» ЗАДАНИЯ ДЛЯ ВЫПОЛНЕНИЯ:
- a) Измените фрагмент текста о Салтыкове в Рязани, начиная со слов «Вот два случая, характеризующие» и заканчивая словами «волнуясь еще более.». Перепишите его, заменив «Рязани» на «Твери».
- b) Ответьте на вопросы по тексту о Салтыкове в Рязани:
(i) Сколько лет служил столоначальник?
(ii) Чем Салтыков отогревал замерзшего экзекутора?
(iii) В какой день столоначальник всегда служил молебен за Салтыкова?
- c) Продолжите текст о Салтыкове в Рязани после его последнего предложения.

Вот два случая, характеризующие его отношения, о которых тогда долго и много говорилось в Рязани.

Раз один столоначальник, человек немолодой, безусловно честный, но в то же время и безусловно безграмотный, поднес Салтыкову к подписи бумагу по довольно важному делу. Прежде составлявшиеся им бумаги Салтыков частенько рвал и затем, ворча и ругаясь, сам писал их. Бедняга был уже не раз в таком положении и, будучи человеком “амбиционным”, вошел в кабинет довольно взволнованным. Салтыков прочел бумагу раз, другой, поднял в изумлении плечи и воскликнул:

– Что это такое вы тут намудрили?

– Доклад-с, ваше превосходительство! – отвечал тот, волнуясь еще более.

– Доклад!! Ахинея-с, а не доклад. Тут ни один дьявол не разберет вашего доклада. Вы-то понимаете сами, что написали?

– Я понимаю-с, ваше превосходительство! – сконфуженно сказал столоначальник. Салтыков вспыхнул:

– Ну, в таком случае, батюшка, извините, – один из нас несомненный дурак.

Чиновник обиделся и сказал что-то о своем самолюбии. Салтыков тоже сконфузился, взял его за руку, усадил, прочитал бумагу и спросил – можно ли понять? Чиновник согласился, что нельзя, простил обиду и сознался, что бумаги для него всегда были “делом темным”, так как он служил все по счетоводству, более 25 лет служил и столоначальником стал за свое старшинство. Узнав это, Салтыков обещал и вскоре нашел ему более подходящее место; а чиновник всю жизнь рассказывал про этот случай и в Михайлов день всегда служил молебен за Салтыкова.

Другой случай был с экзекутором губернского правления, когда Салтыков заменял уехавшего в отпуск губернатора. В страшную снежную бурю старик экзекутор, по установленному обычаю, явился к нему с рапортом, что в губернском правлении “все обстоит благополучно”, а тот, увидев, что старик опушен снежинками и весь синий, дрожит от холода, принялся его отогревать чаем с ромом, совершенно забыв о рапорте, и в конце концов сказал ему, чтобы тот в другой раз не рапортовал в такую погоду, так как он и сам знает, что “ни мятежа, ни глада, ни мора в губернском правлении быть не может”.

– Душа человек, что и говорить! – рассказывал потом экзекутор, но как строгий формалист втихомолку ворчал и добавлял:-А все-таки не по форме это!.. Как это без рапортов! Хоть и благополучно, а все-таки следует.

Собранные данные
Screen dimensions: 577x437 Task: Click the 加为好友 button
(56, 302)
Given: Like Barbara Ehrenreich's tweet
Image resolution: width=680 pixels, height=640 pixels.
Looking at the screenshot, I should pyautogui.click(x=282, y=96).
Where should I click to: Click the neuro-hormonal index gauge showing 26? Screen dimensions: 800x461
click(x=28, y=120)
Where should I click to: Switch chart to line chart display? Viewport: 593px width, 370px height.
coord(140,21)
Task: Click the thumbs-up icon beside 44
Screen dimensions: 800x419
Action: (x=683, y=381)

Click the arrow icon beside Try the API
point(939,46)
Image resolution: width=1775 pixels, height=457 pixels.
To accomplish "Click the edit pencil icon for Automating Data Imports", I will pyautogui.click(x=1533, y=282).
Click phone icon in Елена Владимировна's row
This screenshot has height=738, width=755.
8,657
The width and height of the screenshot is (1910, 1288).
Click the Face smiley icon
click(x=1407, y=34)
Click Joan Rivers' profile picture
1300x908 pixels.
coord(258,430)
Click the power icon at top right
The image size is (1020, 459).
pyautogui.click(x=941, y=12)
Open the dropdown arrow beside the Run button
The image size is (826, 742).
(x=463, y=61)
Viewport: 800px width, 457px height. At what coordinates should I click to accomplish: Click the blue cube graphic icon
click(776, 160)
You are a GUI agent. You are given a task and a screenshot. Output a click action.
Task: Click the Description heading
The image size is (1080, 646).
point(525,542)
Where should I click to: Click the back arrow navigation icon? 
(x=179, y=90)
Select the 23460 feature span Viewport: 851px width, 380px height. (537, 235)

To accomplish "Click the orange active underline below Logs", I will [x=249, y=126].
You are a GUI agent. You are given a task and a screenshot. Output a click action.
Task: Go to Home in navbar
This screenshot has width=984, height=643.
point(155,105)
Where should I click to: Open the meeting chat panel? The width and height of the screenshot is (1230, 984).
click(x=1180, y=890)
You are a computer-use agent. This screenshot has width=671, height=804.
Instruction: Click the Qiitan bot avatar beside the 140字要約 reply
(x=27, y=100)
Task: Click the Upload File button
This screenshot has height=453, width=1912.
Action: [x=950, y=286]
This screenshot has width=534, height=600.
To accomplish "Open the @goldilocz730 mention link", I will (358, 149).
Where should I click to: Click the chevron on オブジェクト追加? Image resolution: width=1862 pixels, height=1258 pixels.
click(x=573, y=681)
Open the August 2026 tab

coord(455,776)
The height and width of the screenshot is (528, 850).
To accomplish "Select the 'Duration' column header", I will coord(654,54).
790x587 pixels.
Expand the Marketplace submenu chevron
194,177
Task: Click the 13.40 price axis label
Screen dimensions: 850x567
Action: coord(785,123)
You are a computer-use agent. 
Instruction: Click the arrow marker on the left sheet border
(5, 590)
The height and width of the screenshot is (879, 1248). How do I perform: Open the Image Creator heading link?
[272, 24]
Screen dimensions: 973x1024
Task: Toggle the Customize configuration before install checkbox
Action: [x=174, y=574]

» ПИСЬМЕННЫЕ ОТВЕТЫ:
- a)
Вот два случая, характеризующие его отношения, о которых тогда долго и много говорилось в Твери.

Раз один столоначальник, человек немолодой, безусловно честный, но в то же время и безусловно безграмотный, поднес Салтыкову к подписи бумагу по довольно важному делу. Прежде составлявшиеся им бумаги Салтыков частенько рвал и затем, ворча и ругаясь, сам писал их. Бедняга был уже не раз в таком положении и, будучи человеком “амбиционным”, вошел в кабинет довольно взволнованным. Салтыков прочел бумагу раз, другой, поднял в изумлении плечи и воскликнул:

– Что это такое вы тут намудрили?

– Доклад-с, ваше превосходительство! – отвечал тот, волнуясь еще более.

- b)
(i) Более 25 лет.
(ii) Чаем с ромом.
(iii) В Михайлов день.

- c)
Относясь к сослуживцам просто, душевно, с охотой исполняя их законные желания, Салтыков, однако, был очень требователен в работе. Он и себя не щадил и не баловал, сам просиживал за работою целые ночи – и от сослуживцев своих требовал большого труда. По важным делам, в особенности по делам о притеснениях крестьян, по делам раскольничьим, он всегда сам составлял резолюции и писал постановления, не говоря уже о том, что сам перечитывал и пересматривал каждую бумажку, каждое донесение. Эти резолюции и постановления представляют собою несомненно очень ценный материал. Всегда и везде Салтыков являлся горячим защитником притесняемых, и не только защитником, а прямым ходатаем. Последнее давало повод ко всякого рода неприятным столкновениям, породило недружелюбное отношение к нему со стороны многих, довольно сильных лиц в губернии, служило предметом толков и пищей для клевет и инсинуаций и в конце концов повлекло за собою даже перевод Салтыкова в Тверь, – но он не сдавался, а твердо и неуклонно шел своею дорогой.

“Я не дам в обиду мужика! Будет с него, господа… Очень, слишком даже будет”, – сказанное Салтыковым по поводу одного дела, где несчастных крестьян желали выставить чуть ли не бунтовщиками, передавалось во враждебных ему кружках из уст в уста как нечто крайне вредное, опасное, угрожающее. В таком же виде оно дошло и до столицы, где, однако, на эти слова взглянули, кажется, иначе.

В губернии же они послужили одному зоилу из “белых” поводом для переделки по отношению к Салтыкову слова вице-губернатор в вице-Робеспьера.

Работы в губернском правлении было по горло. Предшественниками Салтыкова дела были очень запущены, некоторые лежали без движения целые годы, другие тянулись десятки лет.

“Искореняя взяточничество, – пишет один из бывших сослуживцев Салтыкова, – и внушая своим подчиненным строгое отношение к делу, Михаил Евграфович впал в крайность, свойственную, впрочем, всякому усиленно работавшему и относящемуся добросовестно к работе человеку. Запущенные дела, доставшиеся ему от предшественников, и желание хоть несколько привести в порядок канцелярию побудили его потребовать от своих подчиненных и вечерних занятий. Он распорядился, чтобы служащие, работавшие и без того много, от 8 до 9 часов, приходили еще и по вечерам с 8 часов”.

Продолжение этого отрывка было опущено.